Robert_J_H · April 21, 2013, 9:48pm

Lowpass filters are used in all Kinds of data gathering and analysis.
Your Graphs don’t mean anything to me, I can’t see them and therefore I can’t help you in this direction.

Paul_L · April 21, 2013, 10:39pm

Well, I may need more education in the relevant math. I can describe the function I am computing from a sound:

Do fft for some choice of length, step, and window.
Find the “integral” of the power spectrum. That is, first divide DC and Nyquist coefficients by 2, then find the partial sums of the sequence of the squares.
Find some fixed percentile, such as the median, of those squares, which gives a frequency that is a multiple of the reciprocal of window length. Or take a weighted sum of certain percentiles.

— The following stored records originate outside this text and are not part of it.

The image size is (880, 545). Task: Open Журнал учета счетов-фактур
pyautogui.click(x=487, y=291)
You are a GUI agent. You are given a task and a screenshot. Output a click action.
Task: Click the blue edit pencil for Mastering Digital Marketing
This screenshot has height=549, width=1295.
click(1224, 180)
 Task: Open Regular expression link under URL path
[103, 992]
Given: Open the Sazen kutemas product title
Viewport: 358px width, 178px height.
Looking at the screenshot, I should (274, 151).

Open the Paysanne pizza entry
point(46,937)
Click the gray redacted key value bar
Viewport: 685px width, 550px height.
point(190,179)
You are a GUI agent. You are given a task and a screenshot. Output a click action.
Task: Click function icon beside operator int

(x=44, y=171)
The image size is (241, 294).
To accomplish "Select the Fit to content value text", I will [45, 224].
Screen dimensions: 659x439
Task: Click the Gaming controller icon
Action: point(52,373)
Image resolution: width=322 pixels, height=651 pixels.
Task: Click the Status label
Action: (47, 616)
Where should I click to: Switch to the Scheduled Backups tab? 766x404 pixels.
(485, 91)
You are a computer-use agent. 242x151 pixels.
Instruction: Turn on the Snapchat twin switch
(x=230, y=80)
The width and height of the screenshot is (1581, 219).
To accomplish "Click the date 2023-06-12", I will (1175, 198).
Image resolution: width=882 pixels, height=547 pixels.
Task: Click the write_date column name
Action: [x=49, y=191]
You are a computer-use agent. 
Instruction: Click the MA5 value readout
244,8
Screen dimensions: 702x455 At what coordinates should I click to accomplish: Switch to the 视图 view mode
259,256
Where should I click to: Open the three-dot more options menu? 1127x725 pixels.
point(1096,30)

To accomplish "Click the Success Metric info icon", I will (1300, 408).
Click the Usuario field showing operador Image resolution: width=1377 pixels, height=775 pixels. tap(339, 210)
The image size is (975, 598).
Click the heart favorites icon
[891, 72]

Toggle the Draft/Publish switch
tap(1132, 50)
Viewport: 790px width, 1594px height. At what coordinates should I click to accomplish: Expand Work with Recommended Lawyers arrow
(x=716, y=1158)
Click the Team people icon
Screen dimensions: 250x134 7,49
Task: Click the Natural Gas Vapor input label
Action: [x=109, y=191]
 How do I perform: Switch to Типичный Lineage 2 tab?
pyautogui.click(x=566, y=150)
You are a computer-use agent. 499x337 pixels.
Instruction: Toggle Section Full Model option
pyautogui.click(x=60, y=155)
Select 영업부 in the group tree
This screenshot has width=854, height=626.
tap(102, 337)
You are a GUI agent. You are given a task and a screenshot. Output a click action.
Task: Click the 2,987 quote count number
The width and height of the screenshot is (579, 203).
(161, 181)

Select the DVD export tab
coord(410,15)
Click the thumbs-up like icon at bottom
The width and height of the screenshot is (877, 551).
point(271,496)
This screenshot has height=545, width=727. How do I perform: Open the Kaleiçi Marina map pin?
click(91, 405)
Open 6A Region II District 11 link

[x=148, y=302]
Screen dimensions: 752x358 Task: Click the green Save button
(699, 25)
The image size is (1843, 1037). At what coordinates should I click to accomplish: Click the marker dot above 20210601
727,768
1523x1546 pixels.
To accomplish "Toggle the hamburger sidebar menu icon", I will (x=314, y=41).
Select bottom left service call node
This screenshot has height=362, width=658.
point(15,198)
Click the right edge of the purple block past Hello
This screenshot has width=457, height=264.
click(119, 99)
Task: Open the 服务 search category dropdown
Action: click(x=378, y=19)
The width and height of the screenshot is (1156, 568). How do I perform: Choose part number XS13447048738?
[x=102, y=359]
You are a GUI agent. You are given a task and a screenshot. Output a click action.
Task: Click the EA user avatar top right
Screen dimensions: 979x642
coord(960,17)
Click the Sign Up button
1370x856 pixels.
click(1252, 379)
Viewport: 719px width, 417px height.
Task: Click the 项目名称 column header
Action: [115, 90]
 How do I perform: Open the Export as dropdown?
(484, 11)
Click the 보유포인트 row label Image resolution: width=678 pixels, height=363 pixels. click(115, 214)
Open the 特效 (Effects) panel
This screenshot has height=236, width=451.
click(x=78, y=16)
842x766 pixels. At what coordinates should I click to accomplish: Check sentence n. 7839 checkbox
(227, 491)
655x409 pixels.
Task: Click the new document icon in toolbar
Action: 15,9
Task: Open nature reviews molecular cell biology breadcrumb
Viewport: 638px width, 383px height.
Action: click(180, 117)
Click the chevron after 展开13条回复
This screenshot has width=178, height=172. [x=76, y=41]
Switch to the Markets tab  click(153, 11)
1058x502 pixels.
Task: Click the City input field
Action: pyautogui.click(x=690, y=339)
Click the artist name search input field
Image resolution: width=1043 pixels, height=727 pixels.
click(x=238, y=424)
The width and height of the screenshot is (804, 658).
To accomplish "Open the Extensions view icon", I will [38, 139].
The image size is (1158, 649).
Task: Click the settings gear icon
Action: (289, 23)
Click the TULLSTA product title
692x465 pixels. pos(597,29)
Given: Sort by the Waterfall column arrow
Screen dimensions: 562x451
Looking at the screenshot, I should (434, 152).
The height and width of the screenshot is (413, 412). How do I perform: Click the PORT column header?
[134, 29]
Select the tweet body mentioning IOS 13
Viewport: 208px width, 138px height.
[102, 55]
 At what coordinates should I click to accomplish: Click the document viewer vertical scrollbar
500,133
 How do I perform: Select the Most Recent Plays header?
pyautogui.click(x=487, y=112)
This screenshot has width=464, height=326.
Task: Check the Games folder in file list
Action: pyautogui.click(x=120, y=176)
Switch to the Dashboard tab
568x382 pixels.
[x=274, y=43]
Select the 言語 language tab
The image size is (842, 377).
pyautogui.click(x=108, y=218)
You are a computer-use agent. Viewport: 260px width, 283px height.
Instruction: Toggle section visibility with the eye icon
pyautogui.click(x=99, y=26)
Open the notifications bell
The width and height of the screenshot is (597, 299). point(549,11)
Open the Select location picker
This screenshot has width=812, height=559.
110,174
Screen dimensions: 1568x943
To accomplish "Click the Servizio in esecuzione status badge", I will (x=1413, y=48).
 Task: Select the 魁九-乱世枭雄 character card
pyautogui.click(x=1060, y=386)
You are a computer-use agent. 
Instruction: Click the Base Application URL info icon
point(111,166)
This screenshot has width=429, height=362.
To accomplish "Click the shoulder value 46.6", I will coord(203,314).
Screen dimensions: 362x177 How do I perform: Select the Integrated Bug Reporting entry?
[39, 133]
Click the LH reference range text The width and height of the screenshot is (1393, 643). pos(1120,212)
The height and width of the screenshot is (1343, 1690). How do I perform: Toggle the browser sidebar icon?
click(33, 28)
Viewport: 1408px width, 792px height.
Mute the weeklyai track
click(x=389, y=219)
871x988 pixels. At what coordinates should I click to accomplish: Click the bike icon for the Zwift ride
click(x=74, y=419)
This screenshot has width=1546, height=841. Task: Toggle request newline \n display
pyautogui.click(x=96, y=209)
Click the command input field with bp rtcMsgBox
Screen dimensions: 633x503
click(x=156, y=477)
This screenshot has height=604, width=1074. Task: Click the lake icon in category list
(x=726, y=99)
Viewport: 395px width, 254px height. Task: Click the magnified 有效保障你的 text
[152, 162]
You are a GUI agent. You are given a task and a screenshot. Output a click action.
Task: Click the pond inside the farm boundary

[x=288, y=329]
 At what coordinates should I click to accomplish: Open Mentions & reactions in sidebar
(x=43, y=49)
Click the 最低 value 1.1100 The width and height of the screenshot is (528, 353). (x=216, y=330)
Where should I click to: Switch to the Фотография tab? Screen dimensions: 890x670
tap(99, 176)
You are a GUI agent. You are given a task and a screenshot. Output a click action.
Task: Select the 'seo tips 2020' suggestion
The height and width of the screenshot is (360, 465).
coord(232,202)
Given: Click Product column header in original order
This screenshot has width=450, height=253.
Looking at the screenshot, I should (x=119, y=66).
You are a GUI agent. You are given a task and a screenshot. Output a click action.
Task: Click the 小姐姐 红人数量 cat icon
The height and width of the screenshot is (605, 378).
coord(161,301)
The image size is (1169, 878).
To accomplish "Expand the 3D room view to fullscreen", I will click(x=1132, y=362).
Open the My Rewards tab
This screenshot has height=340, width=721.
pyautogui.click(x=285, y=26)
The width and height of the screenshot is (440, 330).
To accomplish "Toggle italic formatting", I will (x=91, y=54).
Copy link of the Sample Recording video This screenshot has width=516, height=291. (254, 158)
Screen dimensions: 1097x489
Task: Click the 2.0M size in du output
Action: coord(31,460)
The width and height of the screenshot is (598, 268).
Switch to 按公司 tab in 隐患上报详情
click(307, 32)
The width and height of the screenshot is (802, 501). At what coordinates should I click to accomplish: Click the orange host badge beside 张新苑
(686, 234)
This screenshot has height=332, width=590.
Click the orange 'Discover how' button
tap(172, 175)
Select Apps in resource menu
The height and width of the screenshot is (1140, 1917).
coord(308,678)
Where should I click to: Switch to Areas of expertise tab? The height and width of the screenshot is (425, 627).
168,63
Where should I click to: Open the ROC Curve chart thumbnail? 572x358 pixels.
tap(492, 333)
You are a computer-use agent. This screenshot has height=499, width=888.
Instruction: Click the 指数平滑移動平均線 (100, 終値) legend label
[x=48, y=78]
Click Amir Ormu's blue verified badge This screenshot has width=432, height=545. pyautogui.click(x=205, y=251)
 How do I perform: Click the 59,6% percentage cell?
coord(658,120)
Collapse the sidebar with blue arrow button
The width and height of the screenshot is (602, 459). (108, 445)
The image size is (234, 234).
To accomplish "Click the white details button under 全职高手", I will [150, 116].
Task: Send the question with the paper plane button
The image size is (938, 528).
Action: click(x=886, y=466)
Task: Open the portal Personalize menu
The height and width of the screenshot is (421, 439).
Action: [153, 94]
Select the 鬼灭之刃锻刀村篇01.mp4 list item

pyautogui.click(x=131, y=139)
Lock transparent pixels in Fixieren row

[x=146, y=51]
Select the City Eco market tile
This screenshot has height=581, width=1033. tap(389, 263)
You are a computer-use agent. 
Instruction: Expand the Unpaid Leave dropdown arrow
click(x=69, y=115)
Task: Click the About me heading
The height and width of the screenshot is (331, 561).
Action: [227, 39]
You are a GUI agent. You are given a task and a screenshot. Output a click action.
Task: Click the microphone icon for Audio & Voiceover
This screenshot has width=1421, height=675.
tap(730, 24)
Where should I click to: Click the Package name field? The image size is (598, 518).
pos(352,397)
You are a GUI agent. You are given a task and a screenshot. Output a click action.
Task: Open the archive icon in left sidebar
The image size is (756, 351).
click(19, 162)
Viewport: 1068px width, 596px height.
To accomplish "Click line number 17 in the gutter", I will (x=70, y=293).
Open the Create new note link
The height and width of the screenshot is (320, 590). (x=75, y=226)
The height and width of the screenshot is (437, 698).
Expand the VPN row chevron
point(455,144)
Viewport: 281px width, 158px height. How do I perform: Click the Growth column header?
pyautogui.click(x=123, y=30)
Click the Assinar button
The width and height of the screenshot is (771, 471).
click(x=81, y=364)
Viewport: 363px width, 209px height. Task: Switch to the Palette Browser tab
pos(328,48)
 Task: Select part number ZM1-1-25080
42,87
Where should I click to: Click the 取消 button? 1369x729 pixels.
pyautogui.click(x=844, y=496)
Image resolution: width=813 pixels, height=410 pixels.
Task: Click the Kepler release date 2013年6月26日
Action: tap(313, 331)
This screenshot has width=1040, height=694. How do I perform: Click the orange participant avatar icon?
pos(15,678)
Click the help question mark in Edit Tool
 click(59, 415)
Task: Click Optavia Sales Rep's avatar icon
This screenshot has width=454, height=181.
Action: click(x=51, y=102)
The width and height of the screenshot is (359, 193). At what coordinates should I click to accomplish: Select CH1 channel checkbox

Now that is a function with a sample rate equal to the sound’s sample length, divided by the fft step.

What I’m experimenting with is taking the log of that frequency valued function, then taking either the first or second derivative, then take absolute value, then trigger on that crossing some threshold. The units of the threshold value would therefore be octaves per second or octaves per second squared.

Maybe this is all bungling amateur pseudoscience but some of my experiments suggest this may do a decent job of segmenting speech. But there are extraneous large derivative values when the frequency is lower, because log frequency makes larger discrete jumps and its derivative has repeated spikes, and so I get extraneous boundaries. I want to try some kind of smoothing. Making the fft window wider increases the expense of the earlier part of the calculation. Applying a smoothing to my function, while keeping the fft window as narrow as possible, might be better.

I hardly intend something that works real time, but something that will be decent for examining one recorded phrase or sentence at a time.

Robert_J_H · April 22, 2013, 7:32am

So you want to built up a Kind of power spectrum density function.
But instead of equal distanced bins you want one that is in octaves.
I believe /3 and /7 octave is quite common for sonargrams.
The first part is clear so far, White noise should have an flat spectrum with the same energy in all frequencies.
I am not sure if I understand the rest.
I gather the spectrum is a Kind of histogram and and that’s where the Integration Comes in, i.e. to determine how many power (or the square root as energy) is contained within a certain band.
I’ve seen that your plug-in gives values for 25 50 and 75%. What do those actually mean for the graph? How many power is below that quantile or what?
I imagine you want to end up with Graphs (or at least the values) for the different formants of speech in order to Analyse them afterwards.
I’ve read an interesting article about the Interpretation of such sonargrams, where the differenciation between the Phonems is quite good explained.
But if your Output is not similar, those instructions will not be of much use, I fear.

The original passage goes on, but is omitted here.